## Text block
◇ ◇ ◇
= John Winnifrith =

Sir Alfred John Digby Winnifrith KCB (16 October 1908 – 1 January 1993) was a senior British Civil Servant at the Ministry of Agriculture.

Winnifrith was born at Ightham, Kent, the son of Rev Bertram Winnifrith. He was educated at Westminster School and Christ Church, Oxford. He entered the Board of Trade in 1932 and went to the Treasury in 1934. During World War II he was seconded to be Assistant Secretary to the War Cabinet Office and Civil Service Combined Operation HQ from 1942 to 1944. He was appointed CB in 1950. In 1959, he became Permanent Secretary at the Ministry of Agriculture, Fisheries and Food, and was knighted KCB in 1959.

On retirement from the civil service in 1967, Winnifrith was Director General of the National Trust from 1968 to 1970. He was a Trustee of the British Museum (Natural History) from 1967 to 1972, a member of the Royal Commission on Environmental Pollution 1970 to 1973, a member of the Commonwealth War Graves Commission from 1970 to 1983, and of the Hops Marketing Board from 1970 to 1978.
◇ ◇ ◇
## Data
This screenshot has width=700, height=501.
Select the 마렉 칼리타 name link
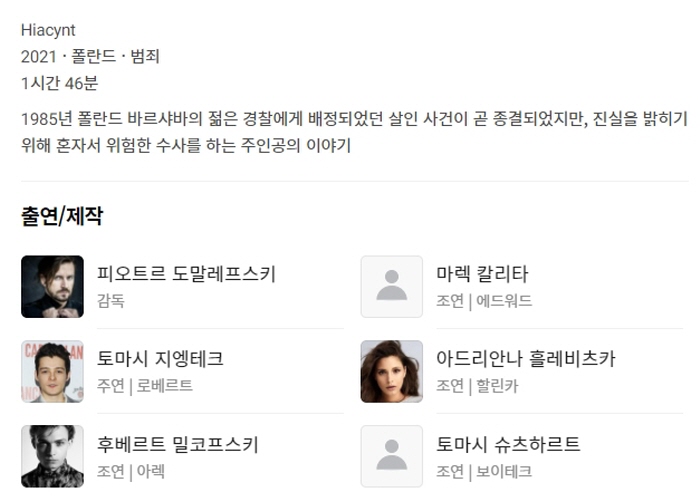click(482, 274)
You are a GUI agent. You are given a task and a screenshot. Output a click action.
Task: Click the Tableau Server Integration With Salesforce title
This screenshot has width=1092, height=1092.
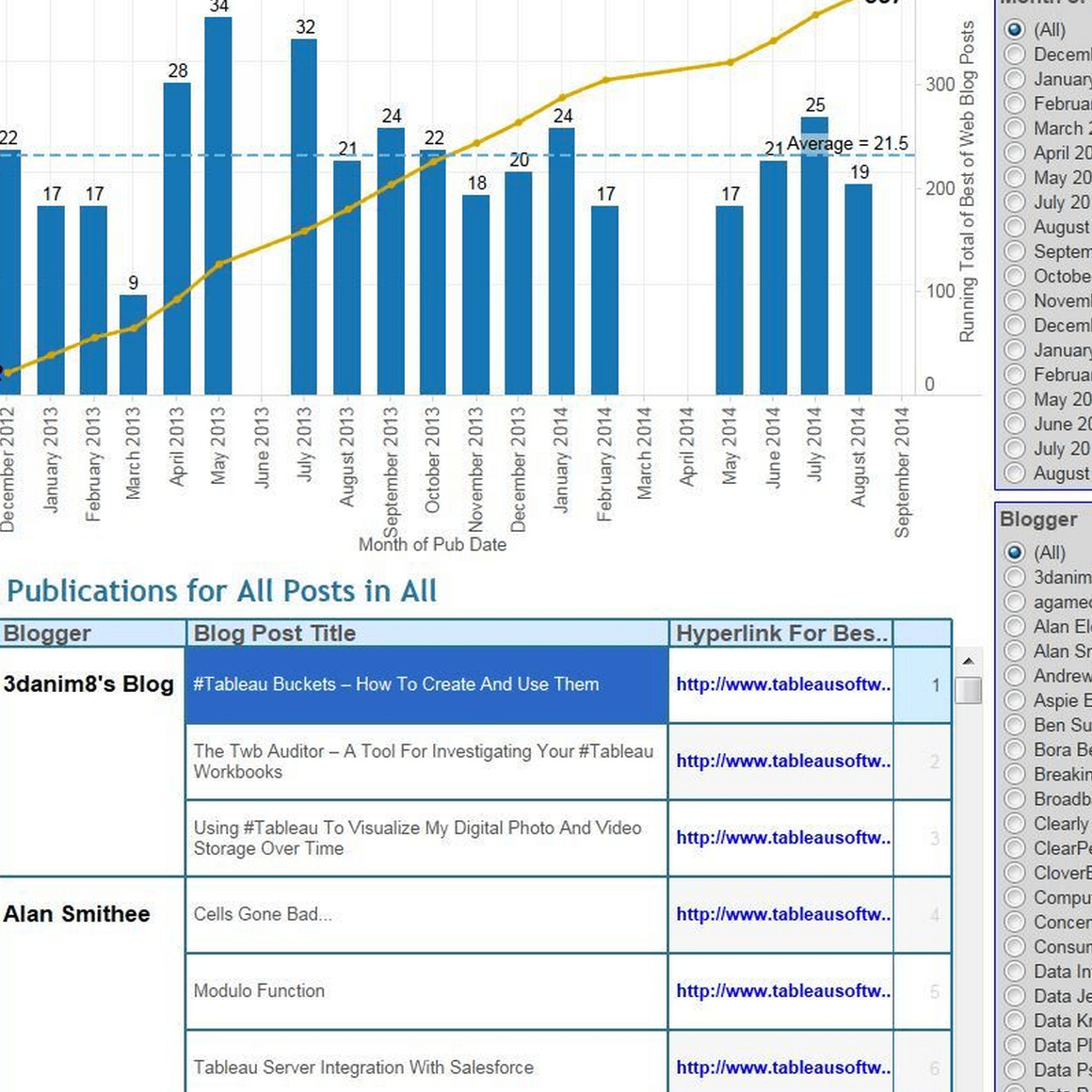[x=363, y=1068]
◇ ◇ ◇
## Objectives
1. According to the Winnifrith biography, in what year did he become Permanent Secretary at the Ministry of Agriculture, Fisheries and Food?
2. Name every organization that the Winnifrith biography says he served after retiring from the civil service in 1967.

## Task solutions
1. 1959

2.
- National Trust
- British Museum (Natural History)
- Royal Commission on Environmental Pollution
- Commonwealth War Graves Commission
- Hops Marketing Board